The unusual social behavior of an Australian native bee has allowed researchers to understand the earliest stages of social evolution.
Evidence of how individuals that live a solitary lifestyle can transition to colonial life involving sterile castes that seem to defy Darwin's natural selection theory unlocks a key biological question about evolution.
Evidence of early steps into sociality has been eroded over geological time scales, but organs living in highly complex and organized societies can explain how altruistic behavior is maintained.
A unique Australian native bee that only recently crossed the threshold from individual reproduction to selfless behavior within a colony has been studied to overcome this obstacle.
It is the only social species in its family that can be used to understand the transition from solitary to social living.
The existence of life can be separated into major transitions that define changes in complexity. The origin of human language and the evolution of multicellular life from single-celled organisms are included.
The ramifications of this understanding are far reaching.

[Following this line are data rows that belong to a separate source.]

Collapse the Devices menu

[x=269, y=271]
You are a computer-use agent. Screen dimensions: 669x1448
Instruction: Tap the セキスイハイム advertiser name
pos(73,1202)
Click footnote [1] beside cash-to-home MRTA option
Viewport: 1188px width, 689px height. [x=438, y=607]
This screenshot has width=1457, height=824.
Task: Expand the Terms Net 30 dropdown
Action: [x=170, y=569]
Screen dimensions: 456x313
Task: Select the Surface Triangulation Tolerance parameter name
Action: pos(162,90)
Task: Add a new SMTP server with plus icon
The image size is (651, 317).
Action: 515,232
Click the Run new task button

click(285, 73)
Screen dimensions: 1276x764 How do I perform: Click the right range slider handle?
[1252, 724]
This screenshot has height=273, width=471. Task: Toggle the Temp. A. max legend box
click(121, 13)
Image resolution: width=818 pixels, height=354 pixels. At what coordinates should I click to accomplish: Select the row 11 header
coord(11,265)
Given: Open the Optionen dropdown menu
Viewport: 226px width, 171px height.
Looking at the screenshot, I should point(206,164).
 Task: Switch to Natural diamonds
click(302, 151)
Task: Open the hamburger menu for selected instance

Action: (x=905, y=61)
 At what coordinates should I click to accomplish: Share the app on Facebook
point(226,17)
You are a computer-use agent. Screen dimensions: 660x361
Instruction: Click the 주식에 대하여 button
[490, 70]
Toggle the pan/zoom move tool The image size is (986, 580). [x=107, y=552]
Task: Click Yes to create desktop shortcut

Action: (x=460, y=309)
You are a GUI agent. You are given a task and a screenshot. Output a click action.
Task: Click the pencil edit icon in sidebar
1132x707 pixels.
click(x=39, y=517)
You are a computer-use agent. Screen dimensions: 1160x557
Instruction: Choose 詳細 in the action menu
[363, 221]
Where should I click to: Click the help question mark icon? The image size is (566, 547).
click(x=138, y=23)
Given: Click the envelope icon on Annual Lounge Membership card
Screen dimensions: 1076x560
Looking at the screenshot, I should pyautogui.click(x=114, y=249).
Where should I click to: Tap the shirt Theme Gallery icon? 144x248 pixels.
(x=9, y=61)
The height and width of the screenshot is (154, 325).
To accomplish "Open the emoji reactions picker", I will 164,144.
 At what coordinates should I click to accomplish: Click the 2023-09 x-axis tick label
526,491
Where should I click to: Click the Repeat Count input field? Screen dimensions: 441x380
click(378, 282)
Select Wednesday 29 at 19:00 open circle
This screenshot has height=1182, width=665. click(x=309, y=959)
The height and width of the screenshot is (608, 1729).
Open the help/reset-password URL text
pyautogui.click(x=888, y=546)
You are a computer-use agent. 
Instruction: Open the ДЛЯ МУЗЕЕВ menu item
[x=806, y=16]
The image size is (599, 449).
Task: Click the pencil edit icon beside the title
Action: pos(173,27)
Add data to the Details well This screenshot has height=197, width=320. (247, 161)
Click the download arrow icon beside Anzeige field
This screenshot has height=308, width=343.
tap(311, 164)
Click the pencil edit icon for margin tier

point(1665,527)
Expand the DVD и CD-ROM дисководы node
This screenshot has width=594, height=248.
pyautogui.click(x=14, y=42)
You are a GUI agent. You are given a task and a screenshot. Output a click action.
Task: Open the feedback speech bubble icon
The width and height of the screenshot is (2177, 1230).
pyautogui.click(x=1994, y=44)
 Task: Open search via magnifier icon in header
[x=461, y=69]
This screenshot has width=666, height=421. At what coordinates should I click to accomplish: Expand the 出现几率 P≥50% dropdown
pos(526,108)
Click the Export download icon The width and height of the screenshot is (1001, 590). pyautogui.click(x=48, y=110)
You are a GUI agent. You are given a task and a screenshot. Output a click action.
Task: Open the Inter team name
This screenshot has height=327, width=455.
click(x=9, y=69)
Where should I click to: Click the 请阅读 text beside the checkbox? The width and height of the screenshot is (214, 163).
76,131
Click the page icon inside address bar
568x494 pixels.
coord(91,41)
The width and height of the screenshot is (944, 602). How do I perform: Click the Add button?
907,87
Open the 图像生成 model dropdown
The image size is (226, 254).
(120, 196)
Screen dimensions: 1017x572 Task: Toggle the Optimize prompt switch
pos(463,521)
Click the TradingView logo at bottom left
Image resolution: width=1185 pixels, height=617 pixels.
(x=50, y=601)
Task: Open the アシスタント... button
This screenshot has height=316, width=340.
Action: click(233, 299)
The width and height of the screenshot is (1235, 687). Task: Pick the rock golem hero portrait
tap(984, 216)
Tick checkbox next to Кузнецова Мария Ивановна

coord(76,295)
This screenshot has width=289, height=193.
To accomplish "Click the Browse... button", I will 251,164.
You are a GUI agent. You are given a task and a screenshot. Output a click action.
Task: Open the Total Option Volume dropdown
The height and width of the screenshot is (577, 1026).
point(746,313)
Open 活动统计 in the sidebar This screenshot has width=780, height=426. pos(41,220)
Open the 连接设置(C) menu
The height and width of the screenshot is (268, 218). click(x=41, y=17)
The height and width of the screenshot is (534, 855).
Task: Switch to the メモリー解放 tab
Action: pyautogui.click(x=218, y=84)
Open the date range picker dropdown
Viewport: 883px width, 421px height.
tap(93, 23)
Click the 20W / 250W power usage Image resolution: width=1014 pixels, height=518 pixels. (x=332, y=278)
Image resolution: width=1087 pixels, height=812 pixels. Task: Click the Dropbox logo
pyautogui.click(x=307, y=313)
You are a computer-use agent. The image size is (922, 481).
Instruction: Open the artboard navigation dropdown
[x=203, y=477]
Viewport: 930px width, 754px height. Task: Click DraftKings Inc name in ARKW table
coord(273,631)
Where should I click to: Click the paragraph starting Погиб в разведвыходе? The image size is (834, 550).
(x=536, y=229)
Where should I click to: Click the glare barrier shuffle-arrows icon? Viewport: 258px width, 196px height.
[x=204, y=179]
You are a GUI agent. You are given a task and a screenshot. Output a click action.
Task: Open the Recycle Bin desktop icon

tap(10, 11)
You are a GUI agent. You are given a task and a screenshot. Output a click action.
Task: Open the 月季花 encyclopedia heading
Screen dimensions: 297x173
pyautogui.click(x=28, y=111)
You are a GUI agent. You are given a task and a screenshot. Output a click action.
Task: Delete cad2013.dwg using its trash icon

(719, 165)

In tall montane forests along the Australian Great Dividing Range, the Australian native bee species Amphylaeus morosus builds its nest. Its social nest is small, rarely containing more than two females, and females do not exhibit the types of queen-and-worker morphologies that are common in honeybees.
The study found that each social colony has a single female who lays all the eggs and another female who guards the nest but doesn't reproduce.
"This kind of extreme reproductive skew and high relatedness is very unexpected and undermines our theories about how social complexity evolved," says senior author, Michael Schwarz. The evolutionary social ladder seems to be able to be skipped by some species.
Some of the first evidence that kin selection can promote worker sterility is provided by this.
The paper "Extreme reproductive skew at the dawn of sociality is consistent with inclusive fitness theory but problematic for routes to eusociality" has been published.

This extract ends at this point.